On Wednesday, I reached the point where I couldn’t take any more complaints, or whining, or arguing, or refusals to cooperate, and I lost it big style. I was grumpy, shouty, miserable Mummy. The kids spent a lot of time bursting into tears, and I got told on one occasion that they wanted Happy Mummy. (I could bloody cry just typing that). I did manage to snap out of it by the end of the week, and apologised to them all. I just felt like I had nothing, nothing left to give, and I kept feeling really quite angry. Mr Red had a minor disaster at work one day, which meant he was very late home and I missed a coveted appointment. I was disproportionately pissed off, and fell out with the poor guy for 24 hours. Really, it was nothing, but it was just the pooey brown icing on the shit-cake that had been baking all week.
The problem is, I’ve started to feel as if I have absolutely zero control over my life, not a shred of free-will; it’s just an amalgam of relentless caretaking and having to constantly be places on a never ending schedule and Not One Bit of it’s for me.
And I don’t have wine to escape into anymore. I’m facing up soberly to the fact that life’s a bit of a dull grind. I also expected to feel amazingly bouncy and full of energy after not drinking for over a month and I just bloody well don’t. But I have to remember that this is February in the UK. Possibly the greyest time and place on Earth. I usually feel pretty pissed off and weary during Jan and Feb, but at least I don’t have a hangover this year…
So here’s something good about not drinking – when shit happens, I’m actually reflecting on how things have gone wrong and trying to work out ways to improve or change the negative situation. This is a vast improvement to drinking Red, who would ignore all the problems and just drink until they became utterly compounded.
So after last week, I’m going to:
- Read some parenting books a friend has loaned me, and see if anything in them strikes a chord or could be used to bamboozle my miniature emotion-bank robbers.
- Try to make my life easier on the tough days where I work and wrangle kids alone. Pizza for tea anyone? Peanut butter – that’s a food group, right?
- Start using the two hours free time I get on a Monday while all the children are at school/nursery for me-stuff. For reading, or haircuts, or exercise, and/or cake, or all those things at once. Not for cleaning!
- Ask some friends for advice. (Hint: that’s you guys). Is this raging anger and emotional upheaval normal? Is it usual to still feel totally knackered over a month into sobriety?
- For years, I’ve threatened to book a holiday in Jan or Feb. The one year I can particularly remember not hating the start of the year was when I went to Spain for a week in February with a friend. Conversely, possibly the worst January ever was the one when I’d just returned from 6 weeks bumbling round the glory that is New Zealand.. try a rainy UK after that one! I barely spoke for about a month.

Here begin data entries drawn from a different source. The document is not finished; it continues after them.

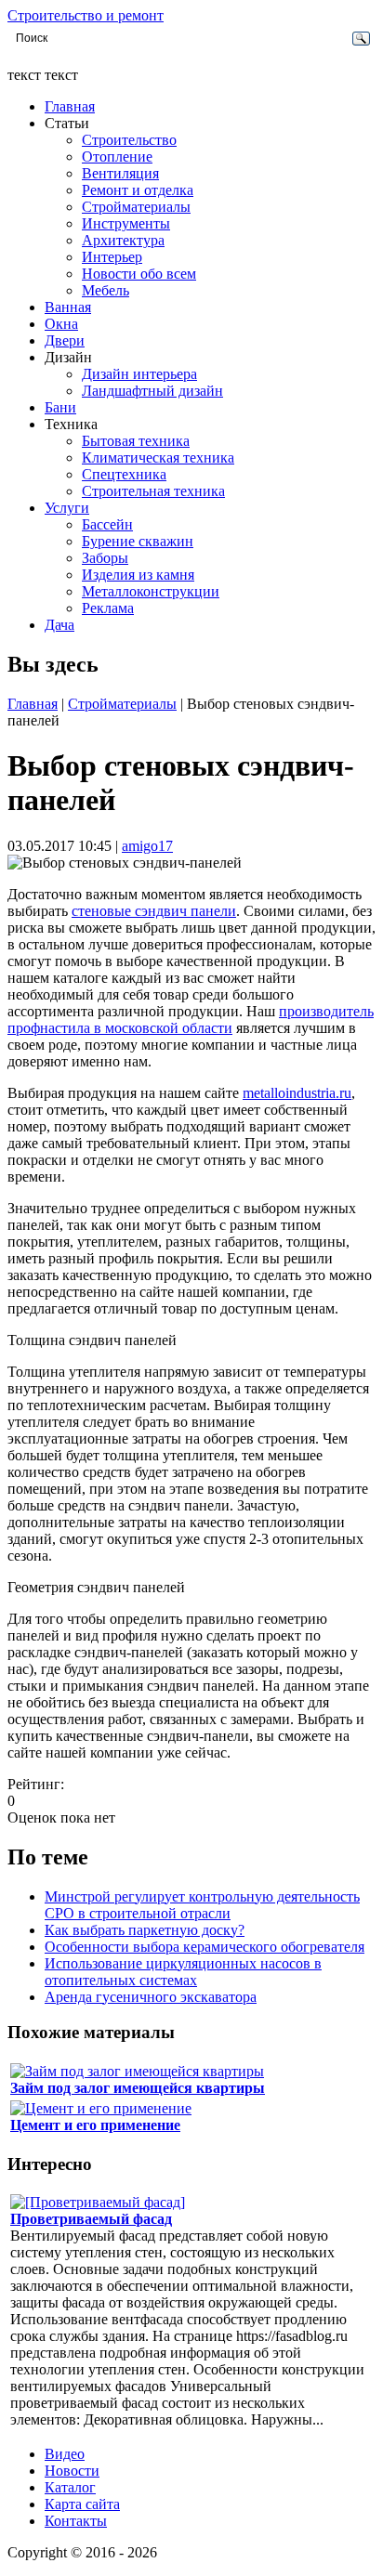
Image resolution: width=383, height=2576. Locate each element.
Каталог (70, 2487)
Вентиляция (120, 173)
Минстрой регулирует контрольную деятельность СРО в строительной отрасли (202, 1905)
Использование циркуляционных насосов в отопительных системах (183, 1971)
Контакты (76, 2521)
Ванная (68, 307)
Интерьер (112, 257)
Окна (61, 324)
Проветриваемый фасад (91, 2219)
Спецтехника (124, 474)
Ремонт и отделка (137, 190)
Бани (60, 407)
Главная (70, 106)
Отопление (117, 156)
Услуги (67, 508)
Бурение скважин (137, 541)
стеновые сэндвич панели (154, 911)
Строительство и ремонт (85, 15)
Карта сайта (82, 2504)
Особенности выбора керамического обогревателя (204, 1947)
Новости (72, 2470)
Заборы (105, 558)
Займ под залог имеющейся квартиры (137, 2088)
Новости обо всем (139, 273)
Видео (65, 2454)
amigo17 (147, 846)
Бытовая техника (136, 441)
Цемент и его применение (95, 2125)
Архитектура (123, 240)
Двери (65, 340)
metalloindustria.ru (297, 1093)
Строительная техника (153, 491)
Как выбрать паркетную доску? (144, 1930)
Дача (59, 625)
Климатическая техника (158, 457)
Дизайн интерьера (139, 374)
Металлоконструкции (150, 591)
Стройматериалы (136, 207)
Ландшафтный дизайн (152, 391)
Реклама (108, 608)
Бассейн (107, 524)
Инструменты (126, 223)
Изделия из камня (138, 574)
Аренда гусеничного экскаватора (151, 1997)
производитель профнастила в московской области (190, 1019)
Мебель (105, 290)
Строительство (129, 140)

It seems that something to look forward to is pretty key for a happy start to the New Year for me. So next year, after a year of not drinking, maybe I’ll be able to afford to take the 3 little felons and their lovely Daddy on holiday somewhere sunny in the half term break. And if not, I reckon between us we have the combined skills to knock off a Securicor truck and head for South America..
Ps coming soon – a list of things that I’m happy about. And less navel-gazing. Honestly!!